Fellowship: Fellow in Conservation Law, Environmental Resilience Institute, Indiana University (Deadline: unclear, Bloomington, IA)

The Environmental Resilience Institute (ERI) at Indiana University (IU) invites applications for a Fellow position in conservation law to begin in Fall 2018; the appointment is renewable for up to four years. Applicants with interests in private-land conservation, easements and other property tools, bird migration conservation, and public-private collaborations are especially encouraged to apply. Potential for collaborations with faculty and other fellows within the Environmental Resilience Institute as well as outside partners will be considered assets.
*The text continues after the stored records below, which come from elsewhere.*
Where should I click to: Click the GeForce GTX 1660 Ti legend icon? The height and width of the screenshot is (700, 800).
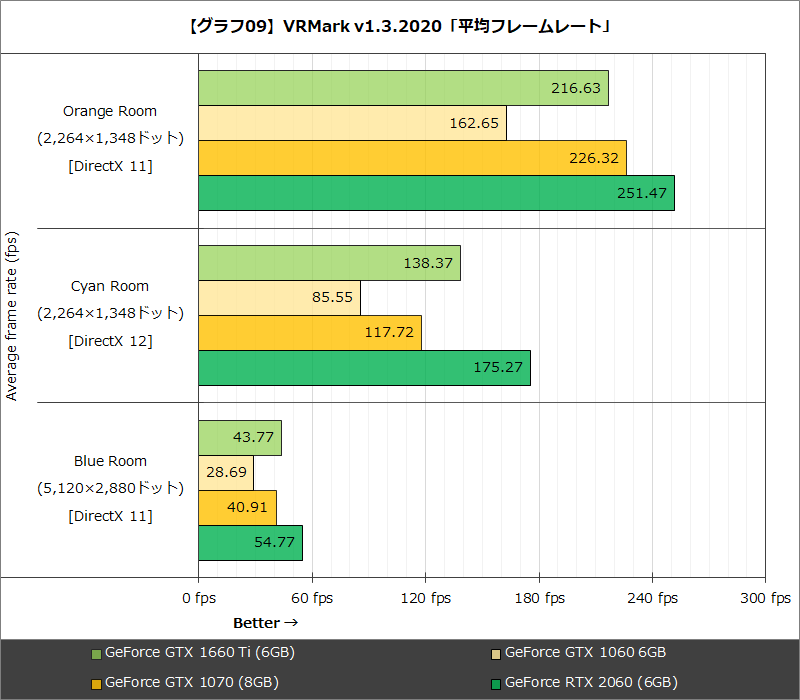pos(97,652)
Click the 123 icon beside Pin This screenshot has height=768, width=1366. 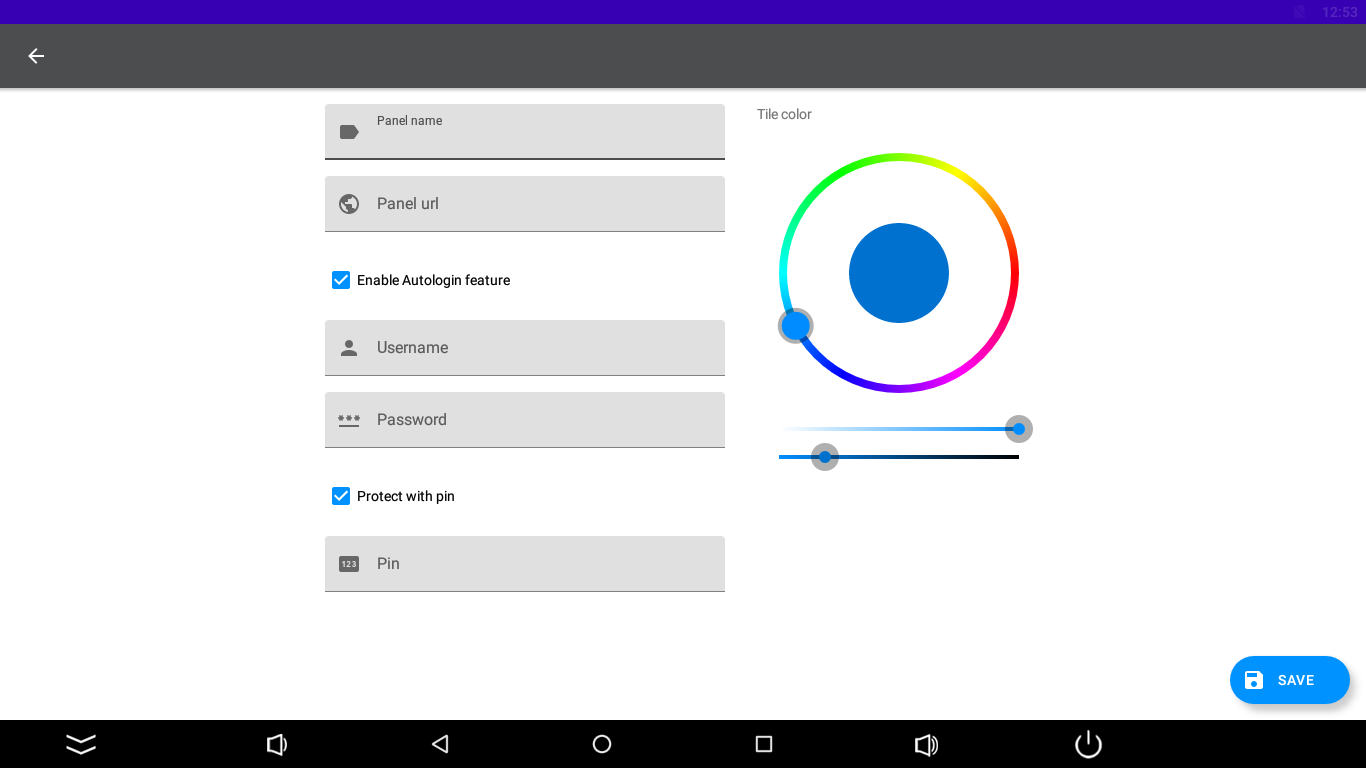349,564
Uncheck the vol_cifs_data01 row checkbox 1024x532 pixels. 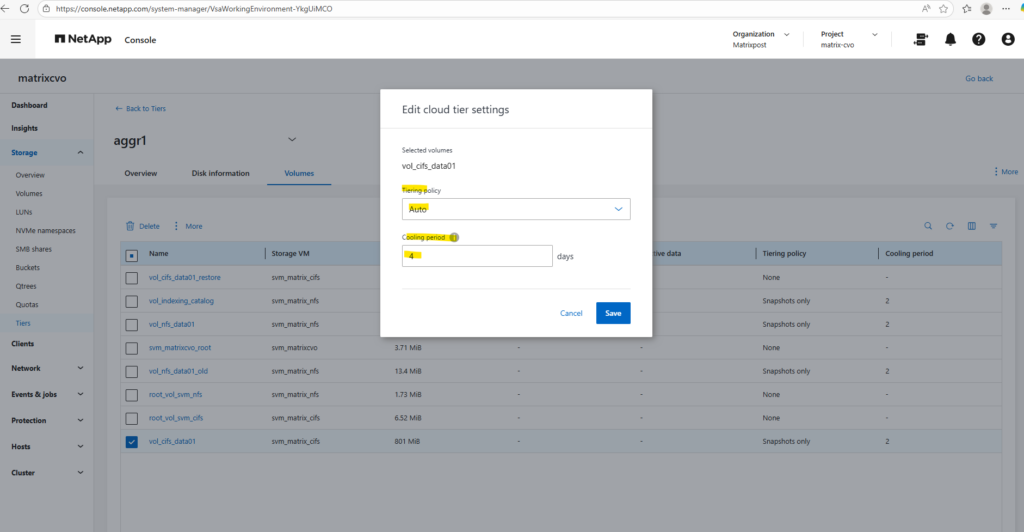tap(132, 441)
Fellows will enjoy a generous research allowance, a rich collaborative environment, and eligibility to serve as PI on external grants. Fellows may work with law faculty and other attorneys affiliated with the Conservation Law Center (http://conservationlawcenter.org/).

The position is part of IU’s Prepared for Environmental Change Grand Challenge initiative (http://grandchallenges.iu.edu/p4ec). With a primary appointment in the ERI, the successful candidate will join a cohort of twelve Fellows of the ERI and a growing community of colleagues across the sciences, social sciences, and humanities who are engaged in this collaborative program of research and communication about environmental change. Formal affiliation with relevant department(s) and school(s) will be arranged on a case-by-case basis. Excellent fellow candidates will have experience with and openness toward multi-and trans-disciplinary collaborative research.

Applicants must have a J.D. prior to employment along with demonstrated relevant research or practice experience in conservation law; applicants with prior post-J.D. experience will be favored in the review process. Fellows will be expected to develop independent research programs that interface with ERI’s multidisciplinary initiative. Appointment will be for two years initially, with opportunity for renewal.

Apply through: http://indiana.peopleadmin.com/postings/4905

[Additional info:   The fellow will have the opportunity to work closely with Robert Fischman, Dan Cole, and Bill Weeks. The fellow’s office will be located at the law school, but there will be opportunities for collaboration with the Conservation Law Center, the Ostrom Workshop, and the Environmental Resilience Institute.]